Von der Leyen ha definito un “segnale forte” la scelta di Meloni di venire a Bruxelles e ha salutato calorosamente il leader italiano. La bonomia è stata una netta differenza rispetto alla corsa alle elezioni italiane, quando von der Leyen ha suscitato rimproveri dall’estrema destra italiana con leiavvertimentoche l’UE ha “strumenti” per affrontare il paese se le cose vanno in una “direzione difficile”.
Ma c’erano segnali che Meloni rimarrà un leader combattivo sulle questioni dell’UE.
Intervenendo dopo gli incontri, la Meloni ha avvertito che l’Italia “cercherà i suoi interessi nazionali nell’UE” e ha elencato diverse questioni controverse su cui ha sostenuto l’Italia. Ha toccato i fondi per la ripresa dalla pandemia, sottolineando la sua determinazione ad adattare il piano alle “nuove priorità” dell’Italia: l’aumento dei prezzi dell’energia, la guerra in Ucraina e l’aumento della migrazione.
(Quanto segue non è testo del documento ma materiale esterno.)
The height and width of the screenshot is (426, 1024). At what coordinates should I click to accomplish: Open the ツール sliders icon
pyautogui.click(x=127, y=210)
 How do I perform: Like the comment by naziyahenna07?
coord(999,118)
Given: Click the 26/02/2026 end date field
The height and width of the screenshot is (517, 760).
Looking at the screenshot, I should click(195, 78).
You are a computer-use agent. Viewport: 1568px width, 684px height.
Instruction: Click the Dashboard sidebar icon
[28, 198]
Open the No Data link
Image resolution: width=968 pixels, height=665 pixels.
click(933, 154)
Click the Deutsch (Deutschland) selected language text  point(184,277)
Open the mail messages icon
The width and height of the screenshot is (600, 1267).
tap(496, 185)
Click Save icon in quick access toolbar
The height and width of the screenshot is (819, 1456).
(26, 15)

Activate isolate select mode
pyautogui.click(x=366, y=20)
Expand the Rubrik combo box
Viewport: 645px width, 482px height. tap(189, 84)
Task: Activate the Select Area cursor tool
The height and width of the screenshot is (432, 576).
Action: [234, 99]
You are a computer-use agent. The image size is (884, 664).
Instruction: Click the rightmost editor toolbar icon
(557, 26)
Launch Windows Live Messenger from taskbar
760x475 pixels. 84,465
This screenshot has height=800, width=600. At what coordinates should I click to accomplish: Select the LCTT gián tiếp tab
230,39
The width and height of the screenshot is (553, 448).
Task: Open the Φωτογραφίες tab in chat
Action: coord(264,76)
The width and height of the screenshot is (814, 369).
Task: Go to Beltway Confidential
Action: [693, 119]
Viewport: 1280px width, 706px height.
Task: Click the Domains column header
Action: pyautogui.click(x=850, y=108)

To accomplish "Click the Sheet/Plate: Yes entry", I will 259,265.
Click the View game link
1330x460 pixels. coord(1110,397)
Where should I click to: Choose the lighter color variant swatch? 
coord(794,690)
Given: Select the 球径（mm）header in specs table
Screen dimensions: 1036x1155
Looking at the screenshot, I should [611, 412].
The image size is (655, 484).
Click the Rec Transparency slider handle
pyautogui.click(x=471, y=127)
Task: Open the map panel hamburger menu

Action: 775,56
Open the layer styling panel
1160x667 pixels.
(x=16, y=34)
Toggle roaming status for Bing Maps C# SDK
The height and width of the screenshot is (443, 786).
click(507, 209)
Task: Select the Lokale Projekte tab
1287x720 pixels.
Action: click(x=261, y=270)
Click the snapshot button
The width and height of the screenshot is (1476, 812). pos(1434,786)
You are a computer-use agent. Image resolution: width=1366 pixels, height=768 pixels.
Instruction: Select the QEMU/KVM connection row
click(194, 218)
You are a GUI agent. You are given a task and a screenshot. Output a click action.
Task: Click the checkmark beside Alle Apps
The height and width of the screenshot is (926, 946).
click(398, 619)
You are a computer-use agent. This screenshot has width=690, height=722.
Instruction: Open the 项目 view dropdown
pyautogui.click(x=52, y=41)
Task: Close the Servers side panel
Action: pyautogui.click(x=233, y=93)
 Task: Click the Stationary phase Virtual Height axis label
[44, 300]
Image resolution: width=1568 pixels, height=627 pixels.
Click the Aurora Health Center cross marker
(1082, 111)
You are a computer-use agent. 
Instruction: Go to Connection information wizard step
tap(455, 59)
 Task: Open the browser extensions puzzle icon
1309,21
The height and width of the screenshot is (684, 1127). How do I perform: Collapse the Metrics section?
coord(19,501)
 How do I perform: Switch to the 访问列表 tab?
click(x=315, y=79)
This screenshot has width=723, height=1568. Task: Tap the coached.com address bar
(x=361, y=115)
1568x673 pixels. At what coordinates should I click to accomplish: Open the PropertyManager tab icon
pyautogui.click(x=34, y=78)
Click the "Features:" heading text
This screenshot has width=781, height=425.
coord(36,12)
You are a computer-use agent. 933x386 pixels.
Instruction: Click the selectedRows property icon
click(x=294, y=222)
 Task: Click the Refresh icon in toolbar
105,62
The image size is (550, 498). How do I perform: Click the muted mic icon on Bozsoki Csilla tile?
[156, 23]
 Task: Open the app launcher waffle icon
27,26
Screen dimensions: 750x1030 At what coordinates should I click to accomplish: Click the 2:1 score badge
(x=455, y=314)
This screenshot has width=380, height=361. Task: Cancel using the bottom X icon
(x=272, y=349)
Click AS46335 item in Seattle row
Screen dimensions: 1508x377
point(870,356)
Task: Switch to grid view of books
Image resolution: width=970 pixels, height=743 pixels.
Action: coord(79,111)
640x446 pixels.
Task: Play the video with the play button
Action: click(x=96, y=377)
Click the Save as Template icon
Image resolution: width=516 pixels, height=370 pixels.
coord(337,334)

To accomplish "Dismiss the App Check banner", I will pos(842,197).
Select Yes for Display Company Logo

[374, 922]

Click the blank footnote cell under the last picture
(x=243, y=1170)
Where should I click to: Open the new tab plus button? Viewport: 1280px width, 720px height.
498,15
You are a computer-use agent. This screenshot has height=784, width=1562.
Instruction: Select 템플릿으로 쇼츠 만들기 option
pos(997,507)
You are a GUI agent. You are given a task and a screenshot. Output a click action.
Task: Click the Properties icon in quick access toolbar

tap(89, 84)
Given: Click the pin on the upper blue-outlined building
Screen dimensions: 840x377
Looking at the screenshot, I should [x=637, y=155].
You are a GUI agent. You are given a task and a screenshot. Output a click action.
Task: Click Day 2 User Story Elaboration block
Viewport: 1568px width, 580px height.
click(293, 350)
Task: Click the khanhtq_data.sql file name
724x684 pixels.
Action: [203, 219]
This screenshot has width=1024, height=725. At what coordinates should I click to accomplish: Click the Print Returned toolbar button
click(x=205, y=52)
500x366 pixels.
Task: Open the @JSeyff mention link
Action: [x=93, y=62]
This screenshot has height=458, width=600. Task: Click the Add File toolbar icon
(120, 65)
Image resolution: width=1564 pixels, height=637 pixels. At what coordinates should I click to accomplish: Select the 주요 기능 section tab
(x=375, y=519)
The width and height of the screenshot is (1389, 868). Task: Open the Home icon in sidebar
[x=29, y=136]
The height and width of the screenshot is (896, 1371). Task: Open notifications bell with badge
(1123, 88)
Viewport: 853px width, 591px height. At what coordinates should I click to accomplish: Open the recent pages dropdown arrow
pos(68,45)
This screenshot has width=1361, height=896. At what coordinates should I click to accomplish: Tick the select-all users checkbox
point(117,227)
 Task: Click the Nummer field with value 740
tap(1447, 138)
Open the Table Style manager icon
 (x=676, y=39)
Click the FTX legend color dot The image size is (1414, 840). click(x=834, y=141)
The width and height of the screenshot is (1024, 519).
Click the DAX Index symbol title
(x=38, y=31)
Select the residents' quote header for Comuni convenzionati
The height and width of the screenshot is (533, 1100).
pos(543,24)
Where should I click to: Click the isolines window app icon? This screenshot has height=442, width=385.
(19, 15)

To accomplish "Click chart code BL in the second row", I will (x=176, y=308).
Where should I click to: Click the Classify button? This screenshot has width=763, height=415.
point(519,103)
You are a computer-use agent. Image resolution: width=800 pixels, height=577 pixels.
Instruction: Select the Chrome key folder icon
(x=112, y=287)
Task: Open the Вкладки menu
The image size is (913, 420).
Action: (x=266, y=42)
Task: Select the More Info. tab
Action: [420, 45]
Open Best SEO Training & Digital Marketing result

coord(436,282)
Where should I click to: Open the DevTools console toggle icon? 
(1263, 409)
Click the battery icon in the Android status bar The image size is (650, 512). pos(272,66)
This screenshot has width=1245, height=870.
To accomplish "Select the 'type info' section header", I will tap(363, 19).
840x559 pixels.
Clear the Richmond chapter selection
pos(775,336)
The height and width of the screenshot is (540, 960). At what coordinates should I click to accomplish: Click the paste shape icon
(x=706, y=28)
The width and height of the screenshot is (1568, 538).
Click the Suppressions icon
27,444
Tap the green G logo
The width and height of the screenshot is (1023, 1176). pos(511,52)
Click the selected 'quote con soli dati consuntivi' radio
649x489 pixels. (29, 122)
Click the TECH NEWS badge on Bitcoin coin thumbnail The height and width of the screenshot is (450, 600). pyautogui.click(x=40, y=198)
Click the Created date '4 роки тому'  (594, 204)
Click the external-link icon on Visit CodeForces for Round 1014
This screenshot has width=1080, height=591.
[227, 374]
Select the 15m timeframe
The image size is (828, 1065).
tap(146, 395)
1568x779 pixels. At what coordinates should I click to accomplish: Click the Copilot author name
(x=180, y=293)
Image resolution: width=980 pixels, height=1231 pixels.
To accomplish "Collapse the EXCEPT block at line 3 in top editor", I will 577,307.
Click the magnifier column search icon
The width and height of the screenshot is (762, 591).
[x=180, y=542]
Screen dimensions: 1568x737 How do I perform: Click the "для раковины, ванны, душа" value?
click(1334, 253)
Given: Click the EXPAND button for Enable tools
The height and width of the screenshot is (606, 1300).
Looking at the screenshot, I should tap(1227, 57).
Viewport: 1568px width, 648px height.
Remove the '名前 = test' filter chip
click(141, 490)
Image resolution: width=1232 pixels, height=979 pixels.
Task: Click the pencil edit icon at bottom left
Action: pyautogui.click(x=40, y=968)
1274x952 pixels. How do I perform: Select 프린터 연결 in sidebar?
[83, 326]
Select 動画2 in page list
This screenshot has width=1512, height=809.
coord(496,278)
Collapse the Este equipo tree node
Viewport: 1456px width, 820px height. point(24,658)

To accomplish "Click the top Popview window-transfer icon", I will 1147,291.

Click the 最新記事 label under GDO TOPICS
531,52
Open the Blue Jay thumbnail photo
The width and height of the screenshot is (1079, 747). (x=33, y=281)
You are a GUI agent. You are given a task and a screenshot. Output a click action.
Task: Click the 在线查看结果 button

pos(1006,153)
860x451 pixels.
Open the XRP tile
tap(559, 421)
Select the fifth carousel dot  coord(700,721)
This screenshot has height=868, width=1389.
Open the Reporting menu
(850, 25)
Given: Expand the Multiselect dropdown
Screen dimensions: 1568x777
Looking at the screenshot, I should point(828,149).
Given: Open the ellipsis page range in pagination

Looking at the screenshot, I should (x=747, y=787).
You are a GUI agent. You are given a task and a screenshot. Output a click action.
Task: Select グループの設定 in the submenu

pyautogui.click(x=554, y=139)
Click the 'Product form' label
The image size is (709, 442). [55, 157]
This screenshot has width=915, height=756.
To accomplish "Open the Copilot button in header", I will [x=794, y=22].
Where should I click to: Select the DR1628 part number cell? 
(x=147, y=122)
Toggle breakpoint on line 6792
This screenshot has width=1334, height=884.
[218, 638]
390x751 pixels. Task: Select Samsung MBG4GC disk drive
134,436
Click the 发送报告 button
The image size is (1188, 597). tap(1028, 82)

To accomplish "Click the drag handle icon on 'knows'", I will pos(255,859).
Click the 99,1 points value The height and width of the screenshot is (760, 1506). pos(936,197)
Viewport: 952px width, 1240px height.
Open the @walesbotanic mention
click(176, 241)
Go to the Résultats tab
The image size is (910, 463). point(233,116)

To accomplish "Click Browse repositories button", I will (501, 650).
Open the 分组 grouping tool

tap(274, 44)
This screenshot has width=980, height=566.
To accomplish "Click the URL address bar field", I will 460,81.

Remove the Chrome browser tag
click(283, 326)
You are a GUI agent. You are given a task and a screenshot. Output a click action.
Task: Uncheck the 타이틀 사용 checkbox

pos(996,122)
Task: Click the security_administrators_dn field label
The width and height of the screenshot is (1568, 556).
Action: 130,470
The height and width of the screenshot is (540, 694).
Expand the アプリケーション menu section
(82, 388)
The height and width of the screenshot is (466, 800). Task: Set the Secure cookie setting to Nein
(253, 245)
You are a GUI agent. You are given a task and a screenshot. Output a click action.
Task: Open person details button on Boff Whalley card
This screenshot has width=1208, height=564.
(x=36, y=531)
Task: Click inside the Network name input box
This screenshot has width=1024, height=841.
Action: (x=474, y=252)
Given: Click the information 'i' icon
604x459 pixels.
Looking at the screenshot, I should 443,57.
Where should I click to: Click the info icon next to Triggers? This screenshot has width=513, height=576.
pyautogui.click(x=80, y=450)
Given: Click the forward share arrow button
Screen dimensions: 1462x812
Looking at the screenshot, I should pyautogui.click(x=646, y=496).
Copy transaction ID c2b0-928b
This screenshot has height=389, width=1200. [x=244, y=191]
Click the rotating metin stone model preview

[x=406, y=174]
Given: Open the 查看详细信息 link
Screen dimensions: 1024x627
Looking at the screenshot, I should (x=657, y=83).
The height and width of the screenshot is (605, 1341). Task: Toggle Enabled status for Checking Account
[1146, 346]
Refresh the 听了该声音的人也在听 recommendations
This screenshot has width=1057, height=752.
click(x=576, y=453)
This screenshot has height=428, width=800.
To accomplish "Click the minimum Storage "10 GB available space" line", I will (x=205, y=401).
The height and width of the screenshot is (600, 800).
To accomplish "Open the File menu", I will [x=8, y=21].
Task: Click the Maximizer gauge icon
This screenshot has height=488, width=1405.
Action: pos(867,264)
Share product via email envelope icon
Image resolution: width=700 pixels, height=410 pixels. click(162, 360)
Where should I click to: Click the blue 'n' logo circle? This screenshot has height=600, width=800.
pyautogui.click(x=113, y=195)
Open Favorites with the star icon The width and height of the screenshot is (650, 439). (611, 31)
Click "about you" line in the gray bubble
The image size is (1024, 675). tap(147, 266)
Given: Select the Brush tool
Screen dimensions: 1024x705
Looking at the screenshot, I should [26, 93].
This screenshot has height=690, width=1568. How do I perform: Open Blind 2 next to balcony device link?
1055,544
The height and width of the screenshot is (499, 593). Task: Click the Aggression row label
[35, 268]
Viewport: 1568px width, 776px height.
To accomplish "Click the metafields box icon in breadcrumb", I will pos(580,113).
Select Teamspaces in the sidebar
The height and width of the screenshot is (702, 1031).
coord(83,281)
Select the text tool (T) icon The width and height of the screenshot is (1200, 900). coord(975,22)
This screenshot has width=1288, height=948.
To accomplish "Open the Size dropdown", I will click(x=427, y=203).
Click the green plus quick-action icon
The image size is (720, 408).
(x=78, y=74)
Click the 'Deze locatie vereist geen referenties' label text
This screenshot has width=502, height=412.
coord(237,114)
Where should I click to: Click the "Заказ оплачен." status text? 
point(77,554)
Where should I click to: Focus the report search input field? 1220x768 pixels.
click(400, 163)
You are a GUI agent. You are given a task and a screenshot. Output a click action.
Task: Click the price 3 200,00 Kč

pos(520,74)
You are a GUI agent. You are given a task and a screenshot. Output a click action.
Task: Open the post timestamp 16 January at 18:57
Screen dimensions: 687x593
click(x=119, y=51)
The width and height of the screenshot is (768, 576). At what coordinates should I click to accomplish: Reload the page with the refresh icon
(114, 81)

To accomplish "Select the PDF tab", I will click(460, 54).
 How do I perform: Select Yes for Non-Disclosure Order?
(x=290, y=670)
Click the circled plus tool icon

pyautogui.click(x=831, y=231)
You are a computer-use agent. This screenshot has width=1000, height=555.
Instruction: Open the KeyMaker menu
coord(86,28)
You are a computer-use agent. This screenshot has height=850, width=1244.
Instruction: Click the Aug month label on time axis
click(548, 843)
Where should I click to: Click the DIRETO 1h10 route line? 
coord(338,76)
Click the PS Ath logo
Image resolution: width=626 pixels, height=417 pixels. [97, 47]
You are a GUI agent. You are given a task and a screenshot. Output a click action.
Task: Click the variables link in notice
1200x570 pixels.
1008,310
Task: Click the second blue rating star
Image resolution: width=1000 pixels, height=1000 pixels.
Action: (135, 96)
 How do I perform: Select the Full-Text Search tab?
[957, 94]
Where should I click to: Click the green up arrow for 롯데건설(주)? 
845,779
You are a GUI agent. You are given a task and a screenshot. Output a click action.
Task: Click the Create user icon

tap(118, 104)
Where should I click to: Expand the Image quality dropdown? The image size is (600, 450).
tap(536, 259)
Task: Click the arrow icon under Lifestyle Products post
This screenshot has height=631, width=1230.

In effetti, le battaglie inevitabilmente ci attendono. Il viaggio di Meloni a Bruxelles è arrivato sullo sfondo forse del suo primo scontro con un collega membro dell’UE. Il suo governo rifiutato far attraccare nel paese una nave di soccorso per migranti di una ONG battente bandiera tedesca, costringendo Berlino a intervenire.
La Meloni ha lasciato il suo segnale che la sua metamorfosi eurofila non è ancora completa mentre firma il libro dei visitatori del Parlamento europeo.
“L’Europa vive nell’identità delle sue nazioni”, ha scritto.
L’implicazione non scritta? Quell’identità non risiede a Bruxelles.